Kingdom Come’s massive world, incredible quest design, deep character building options, and impressive attention to detail are the kinds of things that not only make open-world RPGs like this work in the first place, but they’re the elements that people cite when explaining why games like this need to be able to thrive in an increasingly competitive gaming marketplace.
This game reminds us that the value of many of the best RPGs isn’t solely tied to the quantity of content but rather feeling like the experience you’ve gained isn’t limited to your character’s stat screen.
Sabotage Studio | PS4, XBO, Switch, PC
It’s hard not to fall in love with The Messenger, Sabotage Studio’s beautiful tribute to the golden age of gaming. The game begins as an 8-bit platformer that will delight fans of the genre, as you travel across multiple levels on a quest to deliver a scroll to the top of a mythical mountain. Along the way, you’ll fight your way through countless enemies and bosses, dodge hazards such as spikes, and clear big jumps
There’s no denying The Messenger’s major influence, the classic Ninja Gaiden, which comes through in every aspect of the game, from the combat — a combination of jumping, kicking, and throwing projectiles at enemies — to the difficulty. There will be plenty of times when The Messenger will make you want to pull your hair out, but when you get through a particularly hard section or figure out an initially impossible boss fight, you’ll feel like you really accomplished something.

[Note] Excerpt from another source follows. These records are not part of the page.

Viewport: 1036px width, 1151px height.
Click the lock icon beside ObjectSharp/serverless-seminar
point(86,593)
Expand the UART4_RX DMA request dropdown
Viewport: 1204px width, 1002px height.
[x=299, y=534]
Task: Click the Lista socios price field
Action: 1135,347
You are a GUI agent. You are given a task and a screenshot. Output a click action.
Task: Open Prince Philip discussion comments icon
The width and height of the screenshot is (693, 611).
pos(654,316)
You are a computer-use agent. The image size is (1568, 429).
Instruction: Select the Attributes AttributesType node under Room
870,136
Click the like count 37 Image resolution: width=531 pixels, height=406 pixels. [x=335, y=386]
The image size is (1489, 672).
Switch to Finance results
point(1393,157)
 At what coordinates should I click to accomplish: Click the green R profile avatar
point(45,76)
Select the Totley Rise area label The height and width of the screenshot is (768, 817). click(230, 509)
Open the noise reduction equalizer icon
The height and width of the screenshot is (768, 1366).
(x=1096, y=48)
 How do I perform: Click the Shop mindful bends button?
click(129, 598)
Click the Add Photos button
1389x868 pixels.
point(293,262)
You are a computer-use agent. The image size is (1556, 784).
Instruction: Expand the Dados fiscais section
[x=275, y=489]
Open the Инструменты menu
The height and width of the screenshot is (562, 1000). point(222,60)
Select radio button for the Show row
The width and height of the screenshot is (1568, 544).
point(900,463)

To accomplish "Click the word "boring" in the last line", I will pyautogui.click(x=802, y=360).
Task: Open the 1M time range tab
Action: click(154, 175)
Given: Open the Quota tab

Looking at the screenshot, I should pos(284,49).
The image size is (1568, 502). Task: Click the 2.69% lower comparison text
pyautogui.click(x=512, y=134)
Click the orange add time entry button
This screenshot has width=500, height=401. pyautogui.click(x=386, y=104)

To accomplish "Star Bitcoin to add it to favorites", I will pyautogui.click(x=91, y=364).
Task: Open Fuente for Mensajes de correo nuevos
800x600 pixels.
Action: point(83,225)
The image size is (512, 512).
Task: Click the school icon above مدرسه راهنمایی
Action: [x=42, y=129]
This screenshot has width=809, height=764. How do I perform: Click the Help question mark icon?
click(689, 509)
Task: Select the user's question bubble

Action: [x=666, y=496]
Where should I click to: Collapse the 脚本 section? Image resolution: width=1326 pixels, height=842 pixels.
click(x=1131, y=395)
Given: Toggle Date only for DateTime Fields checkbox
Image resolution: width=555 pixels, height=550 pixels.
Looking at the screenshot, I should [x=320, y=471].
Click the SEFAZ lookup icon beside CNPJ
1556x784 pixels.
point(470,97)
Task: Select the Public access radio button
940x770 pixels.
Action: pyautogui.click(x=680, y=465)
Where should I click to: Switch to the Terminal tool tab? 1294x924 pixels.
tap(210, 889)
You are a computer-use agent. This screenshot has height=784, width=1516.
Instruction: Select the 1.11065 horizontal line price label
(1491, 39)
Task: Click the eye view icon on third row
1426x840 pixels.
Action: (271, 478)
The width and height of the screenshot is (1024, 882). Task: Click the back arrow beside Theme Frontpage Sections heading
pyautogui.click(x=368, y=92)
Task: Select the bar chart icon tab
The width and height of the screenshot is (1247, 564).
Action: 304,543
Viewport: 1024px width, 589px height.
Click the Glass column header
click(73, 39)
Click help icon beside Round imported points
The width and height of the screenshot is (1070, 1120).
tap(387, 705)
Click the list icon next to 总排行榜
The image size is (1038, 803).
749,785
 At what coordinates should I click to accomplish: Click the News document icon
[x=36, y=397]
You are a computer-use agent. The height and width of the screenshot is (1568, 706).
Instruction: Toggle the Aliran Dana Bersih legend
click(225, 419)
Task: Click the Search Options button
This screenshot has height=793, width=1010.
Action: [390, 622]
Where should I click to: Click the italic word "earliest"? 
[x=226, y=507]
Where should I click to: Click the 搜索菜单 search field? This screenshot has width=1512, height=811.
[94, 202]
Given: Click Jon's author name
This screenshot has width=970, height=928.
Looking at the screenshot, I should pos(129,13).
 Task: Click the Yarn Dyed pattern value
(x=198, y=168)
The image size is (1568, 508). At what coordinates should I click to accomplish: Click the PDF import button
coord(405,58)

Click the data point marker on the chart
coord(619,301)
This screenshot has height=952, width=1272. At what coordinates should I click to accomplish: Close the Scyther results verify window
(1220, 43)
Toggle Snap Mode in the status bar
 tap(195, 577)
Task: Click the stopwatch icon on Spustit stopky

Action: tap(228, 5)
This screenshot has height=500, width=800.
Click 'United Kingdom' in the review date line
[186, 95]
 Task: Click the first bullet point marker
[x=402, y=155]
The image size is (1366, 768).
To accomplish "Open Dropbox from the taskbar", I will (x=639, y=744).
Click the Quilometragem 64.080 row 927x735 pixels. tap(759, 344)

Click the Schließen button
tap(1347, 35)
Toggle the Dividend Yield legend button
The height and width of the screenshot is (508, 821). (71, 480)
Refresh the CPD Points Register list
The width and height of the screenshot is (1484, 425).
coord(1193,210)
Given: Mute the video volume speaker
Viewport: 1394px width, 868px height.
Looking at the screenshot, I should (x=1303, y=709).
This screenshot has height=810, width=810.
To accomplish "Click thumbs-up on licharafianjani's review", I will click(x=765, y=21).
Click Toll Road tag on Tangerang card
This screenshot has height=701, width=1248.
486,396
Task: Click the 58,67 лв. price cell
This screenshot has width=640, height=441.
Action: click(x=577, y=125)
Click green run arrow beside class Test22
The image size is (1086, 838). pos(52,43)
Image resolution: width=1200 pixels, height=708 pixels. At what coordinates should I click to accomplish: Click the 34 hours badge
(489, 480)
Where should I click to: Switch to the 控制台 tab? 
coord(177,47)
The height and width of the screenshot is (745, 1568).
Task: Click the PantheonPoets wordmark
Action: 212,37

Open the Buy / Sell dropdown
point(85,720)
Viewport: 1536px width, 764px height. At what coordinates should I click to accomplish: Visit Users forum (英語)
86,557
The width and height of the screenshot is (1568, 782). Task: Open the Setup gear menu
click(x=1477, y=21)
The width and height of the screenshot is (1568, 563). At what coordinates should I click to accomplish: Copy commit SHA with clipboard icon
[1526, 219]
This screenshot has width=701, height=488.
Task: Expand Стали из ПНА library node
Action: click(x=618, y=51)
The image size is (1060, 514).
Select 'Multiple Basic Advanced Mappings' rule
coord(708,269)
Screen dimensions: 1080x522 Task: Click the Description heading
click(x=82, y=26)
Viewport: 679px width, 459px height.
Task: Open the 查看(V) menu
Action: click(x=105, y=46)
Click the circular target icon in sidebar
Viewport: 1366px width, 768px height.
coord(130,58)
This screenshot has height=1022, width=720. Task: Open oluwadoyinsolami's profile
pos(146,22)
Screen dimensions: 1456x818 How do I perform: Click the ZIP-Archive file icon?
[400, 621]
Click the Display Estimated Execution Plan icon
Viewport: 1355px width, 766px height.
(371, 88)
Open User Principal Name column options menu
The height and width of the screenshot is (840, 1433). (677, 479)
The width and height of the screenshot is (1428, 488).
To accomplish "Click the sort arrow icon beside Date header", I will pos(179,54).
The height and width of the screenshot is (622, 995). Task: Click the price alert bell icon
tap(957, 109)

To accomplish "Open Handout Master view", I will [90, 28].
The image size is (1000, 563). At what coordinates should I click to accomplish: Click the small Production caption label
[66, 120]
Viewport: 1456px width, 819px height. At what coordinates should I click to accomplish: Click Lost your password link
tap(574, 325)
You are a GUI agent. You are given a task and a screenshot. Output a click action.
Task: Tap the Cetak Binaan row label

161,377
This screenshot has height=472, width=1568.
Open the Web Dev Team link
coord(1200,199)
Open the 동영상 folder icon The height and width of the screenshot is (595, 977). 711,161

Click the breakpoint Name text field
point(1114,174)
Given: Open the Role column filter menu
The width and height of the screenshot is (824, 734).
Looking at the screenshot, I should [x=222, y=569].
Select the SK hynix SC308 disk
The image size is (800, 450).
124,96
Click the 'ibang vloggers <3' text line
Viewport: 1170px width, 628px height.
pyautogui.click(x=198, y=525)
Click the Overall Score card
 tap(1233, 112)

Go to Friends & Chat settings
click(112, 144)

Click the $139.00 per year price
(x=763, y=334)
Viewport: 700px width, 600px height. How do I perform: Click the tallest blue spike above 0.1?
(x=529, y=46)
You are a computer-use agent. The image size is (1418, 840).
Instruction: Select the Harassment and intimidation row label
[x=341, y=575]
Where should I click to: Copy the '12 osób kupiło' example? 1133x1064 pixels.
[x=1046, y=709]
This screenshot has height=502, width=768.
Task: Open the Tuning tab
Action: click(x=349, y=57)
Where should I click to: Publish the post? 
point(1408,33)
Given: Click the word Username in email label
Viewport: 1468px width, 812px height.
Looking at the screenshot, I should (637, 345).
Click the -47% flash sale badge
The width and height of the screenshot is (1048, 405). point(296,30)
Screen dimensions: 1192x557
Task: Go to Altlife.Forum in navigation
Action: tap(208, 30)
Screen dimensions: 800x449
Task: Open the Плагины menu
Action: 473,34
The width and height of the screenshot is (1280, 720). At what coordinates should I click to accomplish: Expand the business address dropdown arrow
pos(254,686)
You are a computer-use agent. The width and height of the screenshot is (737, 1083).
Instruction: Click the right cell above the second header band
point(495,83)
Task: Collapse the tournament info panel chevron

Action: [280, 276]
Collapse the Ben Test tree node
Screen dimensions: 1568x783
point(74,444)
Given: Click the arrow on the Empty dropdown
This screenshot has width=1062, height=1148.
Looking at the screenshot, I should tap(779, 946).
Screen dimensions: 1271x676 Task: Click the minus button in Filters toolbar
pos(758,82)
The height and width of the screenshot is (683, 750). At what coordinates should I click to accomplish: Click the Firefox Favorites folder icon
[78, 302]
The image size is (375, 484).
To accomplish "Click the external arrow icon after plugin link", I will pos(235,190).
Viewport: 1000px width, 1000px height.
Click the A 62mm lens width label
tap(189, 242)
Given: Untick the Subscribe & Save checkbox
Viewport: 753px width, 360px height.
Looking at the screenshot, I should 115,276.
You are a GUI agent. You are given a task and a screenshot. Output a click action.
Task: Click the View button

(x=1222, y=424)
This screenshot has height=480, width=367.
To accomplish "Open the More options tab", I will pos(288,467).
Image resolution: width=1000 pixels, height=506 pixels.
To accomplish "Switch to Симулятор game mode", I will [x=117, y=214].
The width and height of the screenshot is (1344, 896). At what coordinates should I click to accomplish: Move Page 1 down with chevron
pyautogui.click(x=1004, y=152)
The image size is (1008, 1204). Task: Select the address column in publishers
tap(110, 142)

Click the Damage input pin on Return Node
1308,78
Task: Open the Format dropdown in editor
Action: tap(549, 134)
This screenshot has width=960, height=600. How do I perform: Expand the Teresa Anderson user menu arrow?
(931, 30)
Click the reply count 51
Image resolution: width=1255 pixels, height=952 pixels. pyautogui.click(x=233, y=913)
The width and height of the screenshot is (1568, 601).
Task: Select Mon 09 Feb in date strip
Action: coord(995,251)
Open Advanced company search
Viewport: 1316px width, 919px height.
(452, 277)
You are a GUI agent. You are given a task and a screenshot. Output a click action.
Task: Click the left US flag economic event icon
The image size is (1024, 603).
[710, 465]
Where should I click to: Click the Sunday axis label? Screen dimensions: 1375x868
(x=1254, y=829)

Midway through the story, The Messenger pulls a neat trick, shifting from a gritty 8-bit action-platformer set in a demon-laden land to a sci-fi-tinged 16-bit Metroidvania. While the writing is simplistic by necessity (not to knock Ninja Gaiden’s revolutionary use of cinematics back in 1988), this twist is delightful, adding a whole new element to the game that its ‘80s predecessors could have only dreamed of. From that point on, the game switches back and forth between the 8- and 16-bit worlds and players can use portals to travel through the different versions of the world during later levels.
The game’s ambitious design works because all of its base elements are in place and perfectly complement each other. Even if you’ve never played something like The Messenger — that is, a 2D sidescroller that demands you be both a formidable combatant and good at platforming — the controls are intuitive and you won’t have too much trouble pulling off some of the games more intricate stunts. The levels are designed with both challenge and aesthetic in mind, giving you something gorgeous to look at, while also keeping you immersed and invested in exploring more of this world. The sprites are beautifully drawn, too (none of that 2.5D business here). Topping it all off is the chiptune score from Rainbowdragoneyes, which is itself a love letter to video game soundtracks of the past.
The Messenger is a must-play for both fans of Ninja Gaiden and Metroidvanias as well as younger players looking for an excellent gateway into the NES and SNES eras. This is a true gem.